The salaried class has launched a campaign against the heavy taxation of salaried individuals under the Finance Act 2023.

In this regard, the salaried class under the banner of “Save the Salaried Class” has launched a country-wide campaign.

In a letter addressed to Finance Minister Ishaq Dar, the representative highlights concerns regarding the recent implementation of additional direct taxation measures on the salaried class. Specifically, the letter addresses the 2.5 percent tax increase and modifications made to income slabs.

These changes have severely impacted the financial burden on salaried individuals, stated the letter.

“The above increase is over and above the exorbitantly high tax burden already passed to the salaried class via Finance Act 2023 where not only the tax rates were increased substantially, but also several tax credits were withdrawn,” it added.

The salaried class is already grappling with the harsh realities of high inflation, increased GST, elevated petroleum levies, escalating energy costs, and limited employment opportunities. The proposed tax rate hike and alteration of income slabs will significantly reduce their net disposable income, further straining those who are already struggling to make ends meet.

Thus, the proposed changes will severely impact the salaried class.

The letter further stated, “Moreover, the substantial devaluation of the Pakistani rupee against major currencies has resulted in a significant decrease (over 50 percent) in the purchasing power of the salaried class. They are finding it increasingly challenging to meet their daily expenses and manage their households.”

It further added, “It is crucial to note that private sector employees, who constitute the majority of the workforce, have not experienced salary increases in line with the escalating inflation rates. In contrast, government employees and select sectors have seen their incomes rise, exacerbating the income disparity between different segments of society.”

Unlike businesses in corporate, industry, trade, and service sectors, salaried individuals are not allowed to claim their expenses against their income, further limiting their ability to manage their finances effectively.

It is worth highlighting that in the previous budget, the government withdrew tax shields on investments, adding to their financial burdens. Additionally, in prior budgets, major claimable expenses for the salaried class have also been eliminated.

Consequently, within a short span of time, the tax burden on the salaried class has significantly increased, creating severe financial hardships. The effective tax rate on the salaried class is the highest among all income sources.

The salaried class has strongly urged the government to explore alternative avenues for generating tax revenue, such as focusing on the wholesale and retail trade sector, which contributes a significant 18 percent to the GDP, but its tax contribution remains disproportionately low at only one percent. Similarly, other sectors are also not contributing sufficiently to tax revenue in comparison to their share in the GDP.

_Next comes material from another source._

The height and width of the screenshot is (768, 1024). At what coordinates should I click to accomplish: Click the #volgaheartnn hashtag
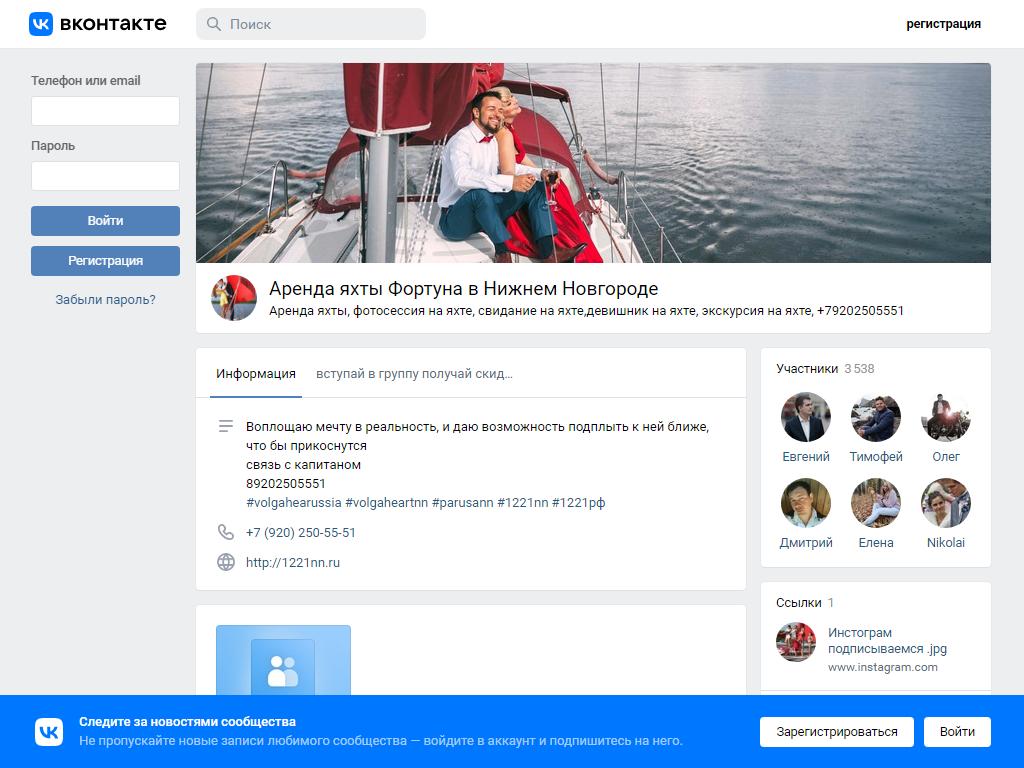[x=386, y=503]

“There are legal matters in bringing those strata of the economy into the tax net but squeezing the already tax-paying sector of the economy is sheer injustice for one sector only. Implementing fair taxation measures across all sectors would ensure a more equitable distribution of the tax burden,” stated the letter.

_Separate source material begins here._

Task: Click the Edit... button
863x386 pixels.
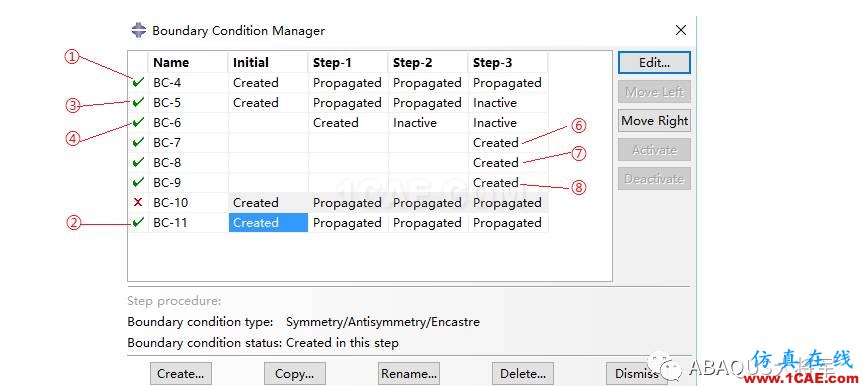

“The salaried class comprises law-abiding citizens who hold integrity as a fundamental value. They do not engage in illegal income generation. However, the persistently high inflation, which has hovered around 38 percent for several months, has further exacerbated their financial challenges, making it increasingly difficult for them to meet their basic needs,” it added.

“In light of these concerns, we request the finance minister to reconsider the proposed taxation measures and provide much-needed relief to the salaried class by restoring deductible allowances in the computation of their taxable income. This would help alleviate their financial burdens and promote a more equitable tax system,” the letter added.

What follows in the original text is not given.